Aristóteles definiu o Homem como um animal político, mas também como um ser dotado de fala. Particularmente, estas definições ajustam–se quase de forma literal, quando falamos sobre dinâmicas partidárias e parlamentares, por motivos evidentes. Isto porque, de facto, falamos de vários indivíduos que interagem entre si, e sobretudo, para quem observa do exterior, a dimensão discursiva é a face mais visível das estratégias internas que cada ator e organização política define.
O âmago central deste pequeno artigo serão as dinâmicas partidárias entre PS e CHEGA que, de forma bastante clara, embora esquecida por maior parte dos analistas, se vêm revelando ao longo desta legislatura. Porque uma valsa não se dança sozinha, ambos os partidos têm revelado uma vertente discursiva aparentemente oposta, mas que os beneficia mutuamente naquilo que são os seus objetivos imediatos. Para de seguida explicitar esta premeditada relação discursiva, vamos recuar uns meses para contextualizar esta relação.
A 31 de Janeiro de 2022, quase todos ficamos surpresos pelos resultados eleitorais ditarem uma maioria absoluta para o Partido Socialista. A maior surpresa foi exatamente causada por a parafernália de sondagens durante o período de campanha eleitoral terem ditado uma “corrida de cavalos” muito renhida entre PS e PSD. Mas também aqui a vertente discursiva terá sido fundamental para o PS lograr esta estrondosa vitória eleitoral.
Neste caso, e de forma resumida, o pedido de uma maioria estável por António Costa por receio de uma coligação pós–eleitoral entre o PSD e o CHEGA, bem como condicionamento discursivo realizado nos restantes partidos da direita sobre a ignomínia de acordos parlamentares com o CHEGA, fizeram com que um massivo voto útil à esquerda e o voto dos eleitores denominados de “centro” fosse suficiente para garantir a maioria absoluta. Até de forma inadvertida e pelo seu próprio discurso, partidos como BE e PCP contribuíram para este mesmo desfecho eleitoral. Alguns diriam até: “Que bela façanha!”
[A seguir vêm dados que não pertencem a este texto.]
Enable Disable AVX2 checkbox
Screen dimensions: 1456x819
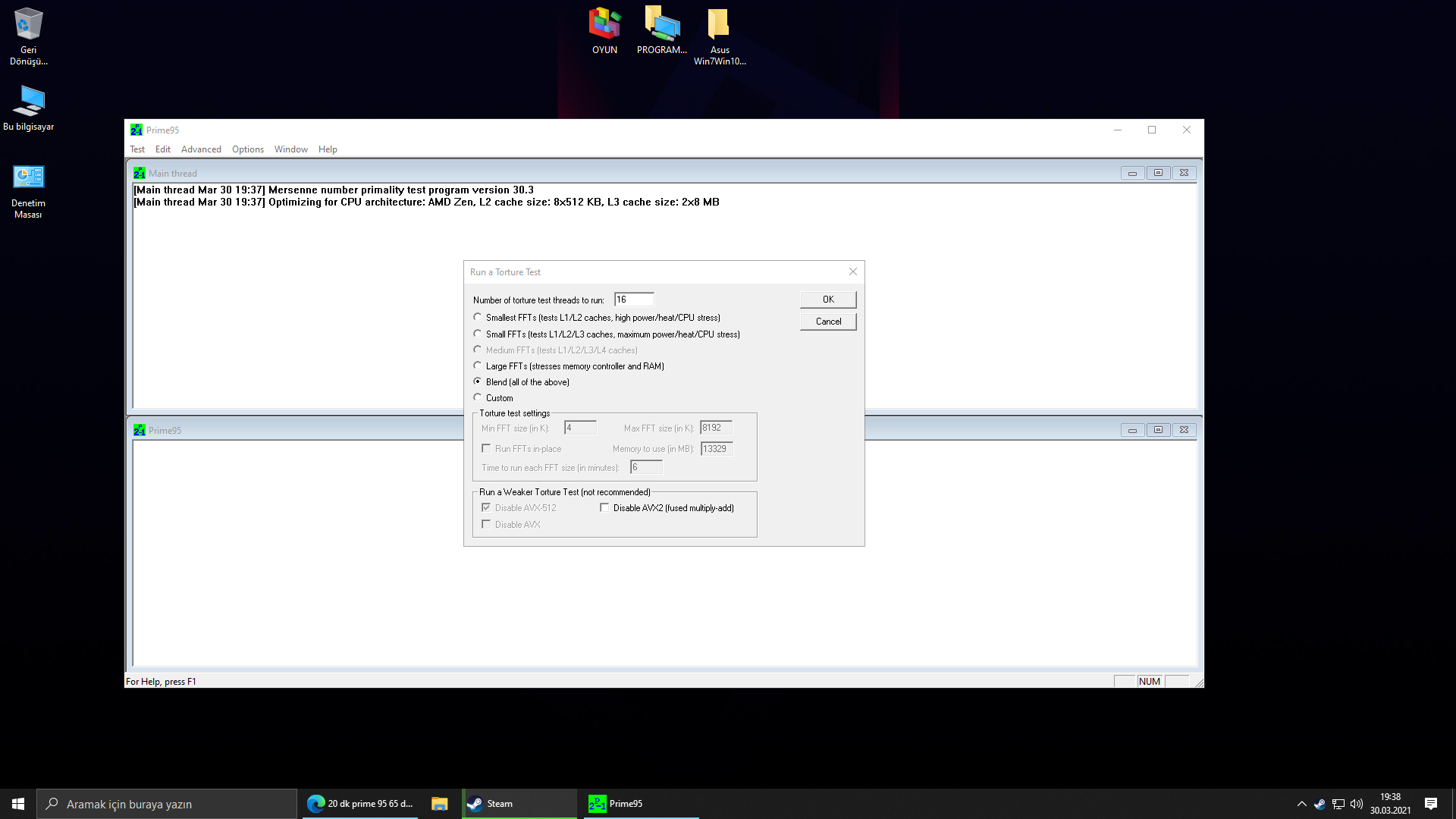point(604,508)
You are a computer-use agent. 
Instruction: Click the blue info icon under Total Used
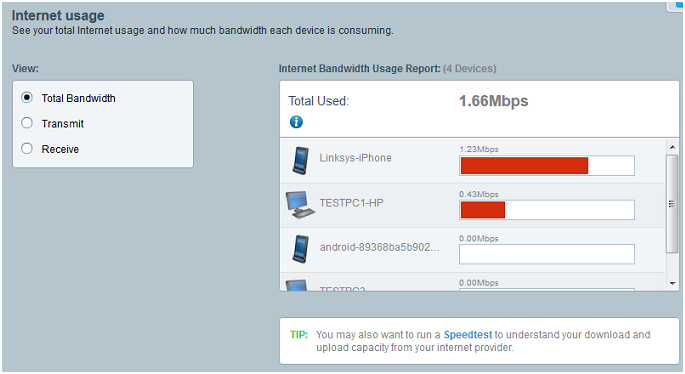296,122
Assim, e porque estratégia que vence não se mexe, as dinâmicas parlamentares discursivas entre estes dois partidos têm se mantido. Por um lado, e de forma natural, a maioria absoluta do PS coloca o CHEGA na sua posição confortável de protesto e reivindicação, afastando–o de qualquer responsabilidade relativamente a governação e maiorias parlamentares. Por outro lado, o crescimento do CHEGA de forma imediata também beneficia os objetivos eleitorais do PS, isto porque impossibilita uma solução “centrista”, nomeadamente porque é percetível que no atual contexto o PSD sozinho nunca conseguirá obter maiorias parlamentares necessárias à governação.
Esta disputa discursiva tem obviamente duas personagens principais: António Costa e André Ventura. Enquanto estas clivagens e acérrimas discussões parlamentares se mantiverem, o próprio PS e António Costa sabem que mais facilmente conseguirão preservar o poder, mas André Ventura também decerto saberá que a curto prazo esta mesma situação favorece o crescimento eleitoral do seu partido, pela mobilização do descontentamento patente na sociedade portuguesa. Veremos exatamente quais serão as consequências destas estratégias a longo prazo, isto num tempo em que muito se debatem os extremismos e populismos. De todo o modo, não se esqueçam que uma valsa não se dança sozinha.